Selected excerpt >>

Sondra Perry, "Resident Evil," 2016. Installation view, The Kitchen, detail. © Jason Mandella.

IN AN AGE when anyone with internet access can download a digital file of a TV show in order to create a mash-up for YouTube or a GIF for Twitter, it is easy to forget that, for most of the medium’s history, television was a one-way stream. By 1977, the average American family was watching television some seven hours and twenty minutes per day. And yet, despite what artist Dara Birnbaum once called television’s “seemingly seamless flow,” it remained elusive, ungraspable—it was broadcast into private homes, but Americans could not possess it, could not physically hold it the way they could a book or painting. This is what made television, in Birnbaum’s view, a particularly pernicious medium. TV could act upon us, dizzying us with images of violence, sex, and consumer goods, but we could not act upon it.

Though trained as an architect, Birnbaum turned to making video art in order to “talk back” to TV. In the videos she created throughout the late 1970s and early ’80s, Birnbaum spliced, edited, and radically reconfigured clips from popular television shows—Wonder Woman, Laverne & Shirley, Hollywood Squares—in order to expose the ideologies embedded deep within them. With a razor-sharp understanding of televisual semiotics, Birnbaum used the conventions of each TV genre against itself: to critique the conservative gender politics of Laverne & Shirley, she employed the classic sitcom two-shot; to equate the subtle violence of corporate advertising with the spectacular violence of police shoot-outs in shows such as Kojak, she exploited the crime drama reverse-shot. Few critics are capable of describing Birnbaum’s video practice without mentioning the “rapid-fire” editing techniques that make works like Technology/Transformation: Wonder Woman (1978–1979) and Kojak/Wang (1980) so disorienting. But in repeating select scenes from these shows over and over again, Birnbaum sought to create moments of suspension and arrest—to force the viewer to pause and to consider precisely what political logics were at play in the images that they were seeing.

Poster for Dara Birnbaum, *Pop-Pop-Video*, 1980. Courtesy of The Kitchen Archive.

Data lines >>
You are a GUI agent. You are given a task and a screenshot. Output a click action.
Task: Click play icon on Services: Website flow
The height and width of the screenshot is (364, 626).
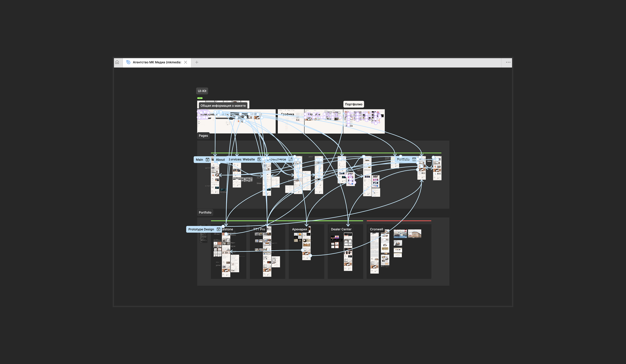[x=259, y=160]
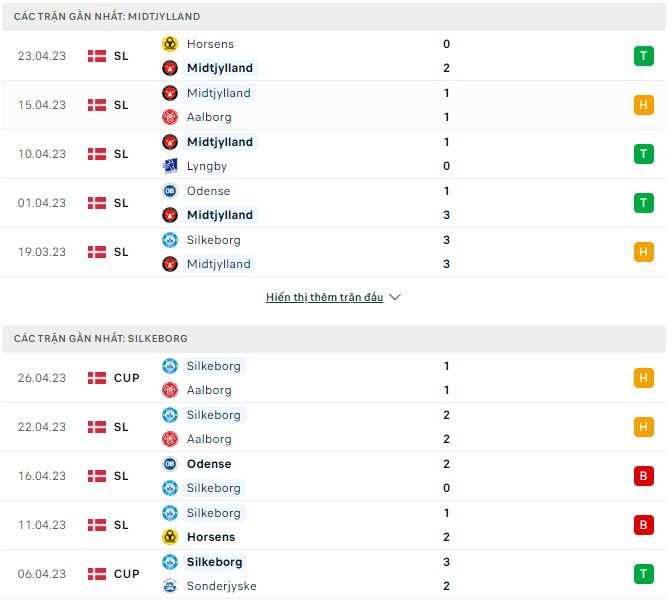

Stated goal 1 >> Translate this sentence from the Birnbaum essay into Spanish: "By 1977, the average American family was watching television some seven hours and twenty minutes per day."
Stated goal 2 >> Rename "Americans" as "viewers" in the Birnbaum essay, from "IN AN AGE when" up to and including "act upon it.", and write that stretch out in full.
Work from the Birnbaum essay alone; the listing plays no part here.

Response 1 >> Para 1977, la familia estadounidense promedio veía televisión unas siete horas y veinte minutos al día.

Response 2 >>
IN AN AGE when anyone with internet access can download a digital file of a TV show in order to create a mash-up for YouTube or a GIF for Twitter, it is easy to forget that, for most of the medium’s history, television was a one-way stream. By 1977, the average American family was watching television some seven hours and twenty minutes per day. And yet, despite what artist Dara Birnbaum once called television’s “seemingly seamless flow,” it remained elusive, ungraspable—it was broadcast into private homes, but viewers could not possess it, could not physically hold it the way they could a book or painting. This is what made television, in Birnbaum’s view, a particularly pernicious medium. TV could act upon us, dizzying us with images of violence, sex, and consumer goods, but we could not act upon it.